Apresentou-se, então, Fernando Guimarães no local indicado, a examinar a “mercadoria” à venda e as condições da compra. Homem de caráter aventureiro, habituado à intrepidez do comando de marinheiros e a brigas marítimas com piratas, constatou que lhe convinha a aquisição, e, sentimental a despeito de tudo, como todo verdadeiro português, sentiu-se compadecido ao verificar o escravo algemado de pés e mãos e que, por seu corpo, pronunciadas cicatrizes, produzidas por chicotes, assinalavam os maus tratos recebidos de seus senhores.

— Como te chamas, amigo .... — interrogou ele, com bonomia, à “mercadoria” já adquirida, cujo preço fora irrisório, dadas as desvantagens que a mesma oferecia ao comprador.

— É... é... Caetano do Espírito Santo, Nhonhô, para seu serviço...

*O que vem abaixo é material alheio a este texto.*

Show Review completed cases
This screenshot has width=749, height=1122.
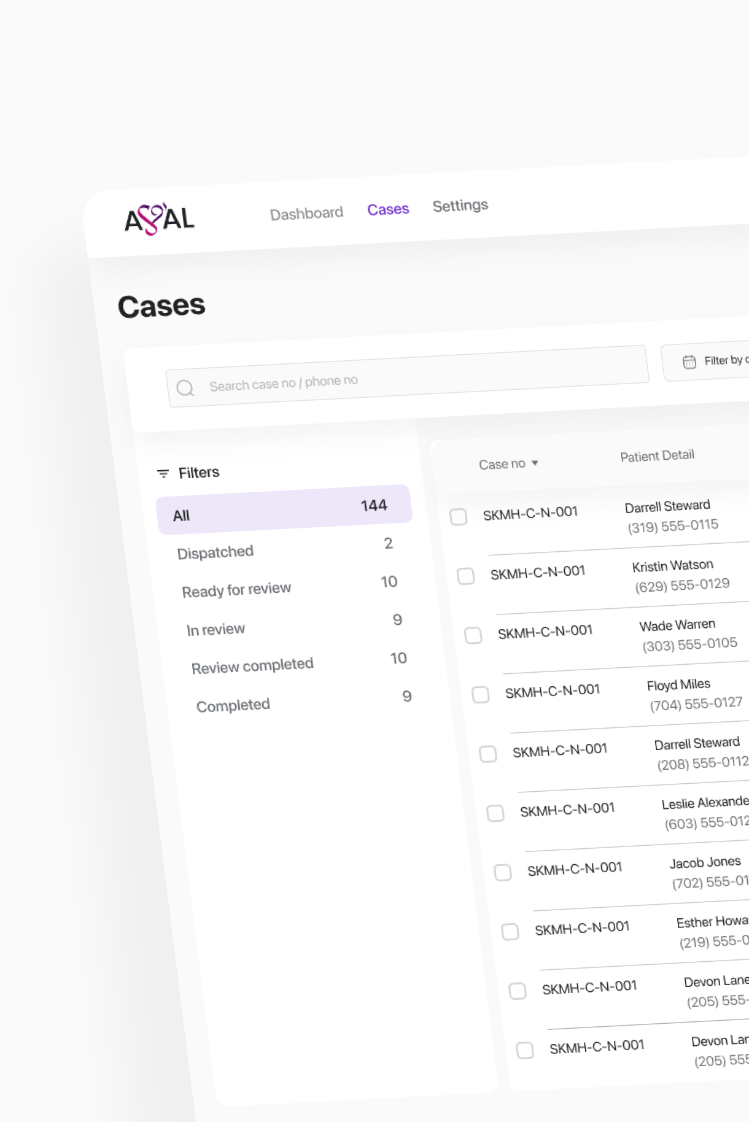[x=252, y=667]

A humildade entrevista nesta frase simples, proferida com um misto de timidez e espanto por se ver bondosamente tratado, talvez pela primeira vez, comoveu ainda mais o rude marinheiro, que continuou no seu original inquérito:

—Queres vir comigo, servir-me lealmente, comer bem, não receber castigos, seguir-me em minhas viagens e caçadas?...
O infeliz caiu de joelhos, procurando beijar as mãos daquele que aparecera em sua vida como benfeitor que o salvava da morte, e respondeu:

—Nhonhô, serei fiel escravo... Livrai-me da morte... Tenho medo da forca... Tenho medo... (31) Pelo caminho, demandando a hospedaria que ocupava com os amigos, Fernando interrogou Caetano, em tom afável:

—Porque mataste os três capatazes?... Dize-me a verdade... Sou teu amigo...

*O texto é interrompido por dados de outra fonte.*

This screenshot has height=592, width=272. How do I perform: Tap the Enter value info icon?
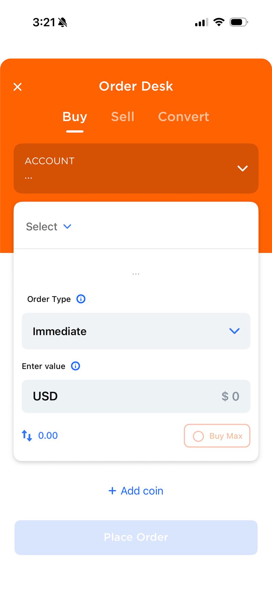[75, 366]

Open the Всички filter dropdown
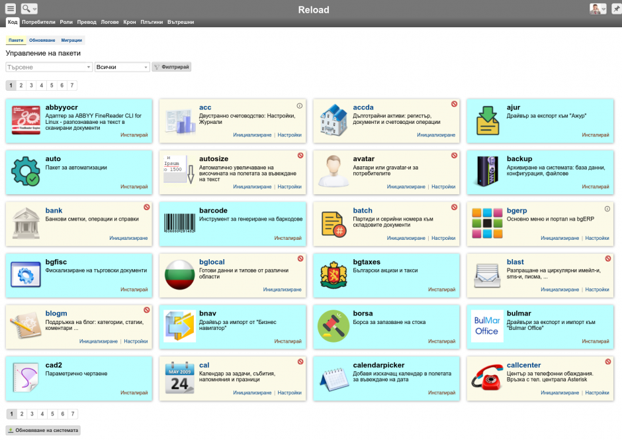click(146, 67)
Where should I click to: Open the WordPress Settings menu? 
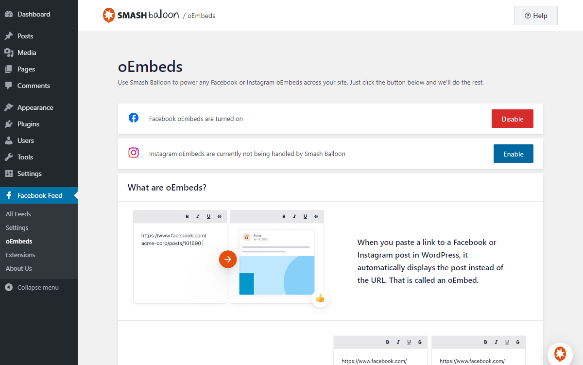tap(29, 174)
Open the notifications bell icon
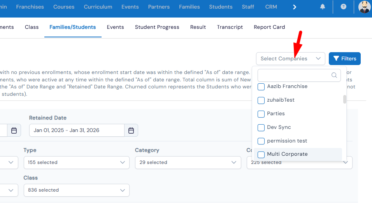The height and width of the screenshot is (213, 372). pos(323,7)
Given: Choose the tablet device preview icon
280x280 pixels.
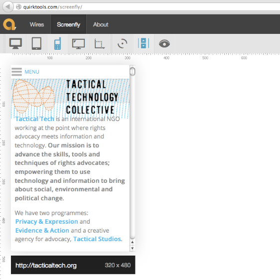Looking at the screenshot, I should point(36,43).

Não te entregarei à Polícia... Mas preciso conhecer-te bem, ainda que sejas criminoso, para poder confiar em ti.

A resposta foi veemente e fácil:

—Nhonhô, matei só um capataz... Os outros dois não fui eu... Foram “Pai Nastácio” e o “Totonho da Porteira”.

— Porque o mataste?...

—Era cruel... Deixava-me com fome por qualquer motivo... Eu vivia faminto e era forçado a trabalhar... Espancava-me sem razão... Estes sinais, Nhonhô, foram feitos pelo chicote dele... Bateu em minha mãe à minha vista... e por isso... 

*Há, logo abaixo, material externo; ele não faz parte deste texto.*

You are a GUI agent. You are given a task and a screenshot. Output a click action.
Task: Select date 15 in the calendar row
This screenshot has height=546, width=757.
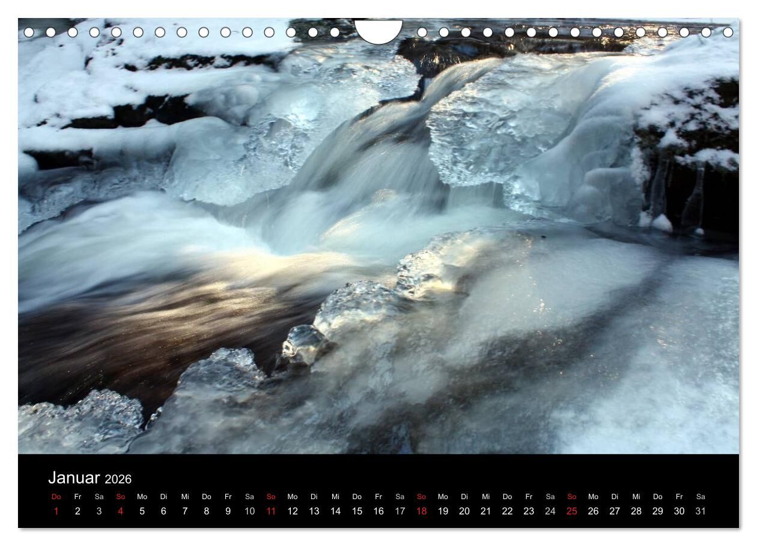(357, 511)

—Porque não disseste às autoridades que “Pai Nastácio” e o “Totonho da Porteira” mataram os outros dois?...

—Eh! Eh! Eh! Nhonhô... Mas um escravo não deve entregar outro escravo para ser enforcado... Eles também sabiam que eu matara o outro e se calaram...Nós também possuímos nossa honra e nossa lei... Eles também sofriam, eram chicoteados...

—E o menino?...

— Não era um “menino”, Nhonhô, era um escravo, um “moleque”.

— Sim, e esse?

— Ninguém o matou... Caiu no riacho, que estava cheio, e afogou-se... Era muito traquinas...

— Disseram que tu o mataste, atirando-o ao rio para que se afogasse, porque não gostavas dele.

— Não, Senhor, não gostava dele... Mas não o matei... Bati-lhe algumas vezes...

Era mau e intrigante... Para receber comidas e doces intrigava os escravos com os capatazes...

— Então não o mataste?...

— Não, Senhor! Ninguém o matou.

— Caetano, confio em ti... — concluiu o lusitano. — Serei teu amigo. Se me servires fielmente, conforme desejo, durante os quatro ou cinco anos que pretendo demorar-me no Brasil, ao regressar a Portugal não te venderei a outro Senhor...

Dar-te-ei antes carta de alforria...

O negro beijou a mão a seu Senhor, sem nada responder.

(31) Perdoará o leitor a não tradução do linguajar enfadonho dos antigos escravos africanos.